When researchers try to infect human cells under a microscope with HIV, it takes between 1,000 and 100,000 particles of the virus to cause a successful infection. That’s weak, as viral infectivity goes. But when the proteins found by Kirchhoff are added to the mix, it is possible to start a successful infection with as few as three particles of virus.
If such a weak virus can be turned into a monster by a molecule present in semen, it raises the possibility that knocking that molecule out - or even hobbling it - could make HIV suddenly much more difficult to spread.
Greene is so enthusiastic about this discovery that he has started a project to find ways of blocking the protein. But he concedes that this search will not be quick or easy.
Dr. Tony Fauci, director of the National Institute for Allergy and Infectious Diseases, said the science behind the German study is impressive, but the laboratory dish findings are a long way from producing a practical solution for people. “It is a surprising finding, but I would be cautious about how important this is going to be,” he said.
Fauci also noted that sexual transmission is only one route of HIV infection. Women can pass the virus to their newborns with breast milk, where presumably no similar HIV-promoting proteins exist. It is also clear that other factors, such as genital ulcers caused by diseases including herpes and syphilis, have a well-documented role in enhancing transmission of the virus.
University of Pittsburgh researcher Dr. Ian McGowan, a principal investigator with the Microbicide Trials Network - which coordinates National Institutes of Health studies in that field - was skeptical that the results would lead to any immediate advances in HIV prevention. He noted that a new generation of microbicide made from AIDS drugs has already blocked the virus in test tube studies and is headed for clinical trials, so there may be no advantage to a new approach targeting the infection-promoting proteins.

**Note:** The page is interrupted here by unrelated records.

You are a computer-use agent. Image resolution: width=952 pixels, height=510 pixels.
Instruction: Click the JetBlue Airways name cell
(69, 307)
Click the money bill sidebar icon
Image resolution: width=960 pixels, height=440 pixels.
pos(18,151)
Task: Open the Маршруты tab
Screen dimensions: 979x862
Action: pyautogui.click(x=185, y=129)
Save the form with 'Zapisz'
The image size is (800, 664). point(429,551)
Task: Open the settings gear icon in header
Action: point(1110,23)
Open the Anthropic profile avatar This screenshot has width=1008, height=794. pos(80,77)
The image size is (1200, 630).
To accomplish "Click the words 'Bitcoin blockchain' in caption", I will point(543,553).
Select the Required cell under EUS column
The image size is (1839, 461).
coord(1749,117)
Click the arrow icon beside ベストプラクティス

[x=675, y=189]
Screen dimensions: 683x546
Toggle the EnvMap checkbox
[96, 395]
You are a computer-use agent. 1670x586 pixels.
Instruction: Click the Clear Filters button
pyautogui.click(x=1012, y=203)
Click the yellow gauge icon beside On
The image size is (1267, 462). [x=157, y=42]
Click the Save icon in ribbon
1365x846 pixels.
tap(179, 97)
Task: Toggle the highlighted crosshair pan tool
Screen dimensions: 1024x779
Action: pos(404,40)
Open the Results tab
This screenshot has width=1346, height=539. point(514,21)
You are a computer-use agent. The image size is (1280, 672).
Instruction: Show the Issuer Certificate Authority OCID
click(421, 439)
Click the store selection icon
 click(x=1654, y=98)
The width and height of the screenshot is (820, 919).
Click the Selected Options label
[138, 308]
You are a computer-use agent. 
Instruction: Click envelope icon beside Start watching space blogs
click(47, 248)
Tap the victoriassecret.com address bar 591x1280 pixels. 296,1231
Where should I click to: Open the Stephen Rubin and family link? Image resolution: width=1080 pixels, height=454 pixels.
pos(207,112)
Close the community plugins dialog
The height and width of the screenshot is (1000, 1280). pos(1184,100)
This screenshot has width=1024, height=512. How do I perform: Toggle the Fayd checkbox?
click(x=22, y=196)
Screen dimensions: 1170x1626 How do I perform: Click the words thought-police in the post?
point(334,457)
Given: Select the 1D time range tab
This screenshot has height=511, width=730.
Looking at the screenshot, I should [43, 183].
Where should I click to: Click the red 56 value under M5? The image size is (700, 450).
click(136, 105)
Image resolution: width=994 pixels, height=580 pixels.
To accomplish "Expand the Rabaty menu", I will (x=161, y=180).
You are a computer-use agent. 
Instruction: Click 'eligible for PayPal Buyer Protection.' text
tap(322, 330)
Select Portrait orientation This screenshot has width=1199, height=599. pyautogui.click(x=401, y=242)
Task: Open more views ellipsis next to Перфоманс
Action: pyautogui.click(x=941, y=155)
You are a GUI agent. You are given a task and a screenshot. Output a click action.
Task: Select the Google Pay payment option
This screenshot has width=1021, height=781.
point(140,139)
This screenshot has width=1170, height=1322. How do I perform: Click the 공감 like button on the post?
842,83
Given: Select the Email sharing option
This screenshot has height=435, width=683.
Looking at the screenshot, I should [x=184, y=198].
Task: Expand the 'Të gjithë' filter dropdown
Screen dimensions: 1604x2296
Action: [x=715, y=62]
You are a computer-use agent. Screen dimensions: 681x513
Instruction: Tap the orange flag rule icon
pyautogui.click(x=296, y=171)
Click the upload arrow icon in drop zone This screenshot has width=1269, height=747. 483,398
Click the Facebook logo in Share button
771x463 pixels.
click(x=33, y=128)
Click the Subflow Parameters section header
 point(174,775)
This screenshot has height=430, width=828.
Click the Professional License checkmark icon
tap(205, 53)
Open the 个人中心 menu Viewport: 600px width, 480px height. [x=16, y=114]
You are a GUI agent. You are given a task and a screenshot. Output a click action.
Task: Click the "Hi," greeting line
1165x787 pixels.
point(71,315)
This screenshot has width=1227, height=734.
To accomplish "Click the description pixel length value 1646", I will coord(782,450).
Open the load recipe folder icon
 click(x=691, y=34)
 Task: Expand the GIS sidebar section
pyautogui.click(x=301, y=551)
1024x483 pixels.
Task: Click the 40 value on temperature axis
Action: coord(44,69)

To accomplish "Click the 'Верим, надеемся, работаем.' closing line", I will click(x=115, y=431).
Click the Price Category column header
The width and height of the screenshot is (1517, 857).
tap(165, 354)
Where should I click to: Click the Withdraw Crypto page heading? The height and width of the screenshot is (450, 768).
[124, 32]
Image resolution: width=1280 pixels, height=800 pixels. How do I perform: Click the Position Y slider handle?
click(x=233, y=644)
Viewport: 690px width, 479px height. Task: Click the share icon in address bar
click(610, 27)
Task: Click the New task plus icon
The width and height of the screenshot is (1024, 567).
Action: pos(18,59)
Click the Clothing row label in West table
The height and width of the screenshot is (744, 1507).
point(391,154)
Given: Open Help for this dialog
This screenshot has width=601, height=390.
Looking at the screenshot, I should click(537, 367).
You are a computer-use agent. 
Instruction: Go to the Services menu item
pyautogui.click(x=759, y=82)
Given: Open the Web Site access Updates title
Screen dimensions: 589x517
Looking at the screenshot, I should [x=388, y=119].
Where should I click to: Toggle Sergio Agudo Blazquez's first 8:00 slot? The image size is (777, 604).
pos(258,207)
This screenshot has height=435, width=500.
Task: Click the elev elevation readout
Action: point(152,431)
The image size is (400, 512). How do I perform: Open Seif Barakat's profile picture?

What happens in the laboratory, he said, may have little bearing on what works in people. “New compounds may block HIV in the test tube or in blood cells, but in reality these (microbicide) products need to be used intra-vaginally or intra-rectally,” he said.
The latest findings, however, are almost certain to prompt a closer look at the role these proteins play in HIV transmission. UCSF virologist Dr. Jay Levy, one of the first to isolate the AIDS virus in the early years of the epidemic, said studies may now be conducted to see how prevalent the protein is among at-risk populations. One example could be among HIV-positive men who have sex with unprotected partners, who nevertheless remain uninfected. Semen from the infected men could be tested to see if the protein is there, or is somehow naturally blocked.
The German researchers acknowledge that they do not know precisely how or why the protein they found has such a marked effect on HIV infectivity. The tiny rafts of protein fragments are called fibrils. They are created when sections of a large and common protein in semen, known as PAP, break off and cluster.
Fibrils are thought to resemble a loose collection of sticks, and numerous virus particles hitch a ride on them. It is possible that the sticky fibrils themselves attach to cell surfaces and make it easier for their HIV passengers to gain entry.
One of the more curious twists about the findings is a link between the HIV-enhancing fibrils and Alzheimer’s disease. These fibrils are structurally very similar to biological debris that clutters up the brain tissue of Alzheimer’s patients. It was a totally unrelated finding, that the amyloid fibrils in the brain disease seemed to promote HIV, that led researchers to suspect it when screens found similar fibrils in semen.
Kirchhoff named the structures Semen-Derived Enhancer of Virus Infection, or SEVI.
The discovery is the second major finding of note in HIV research by Kirchhoff’s laboratory. In April, researchers there used a somewhat similar screening process to find in the waste products from kidney dialysis a human protein that appears to naturally block many strains of HIV.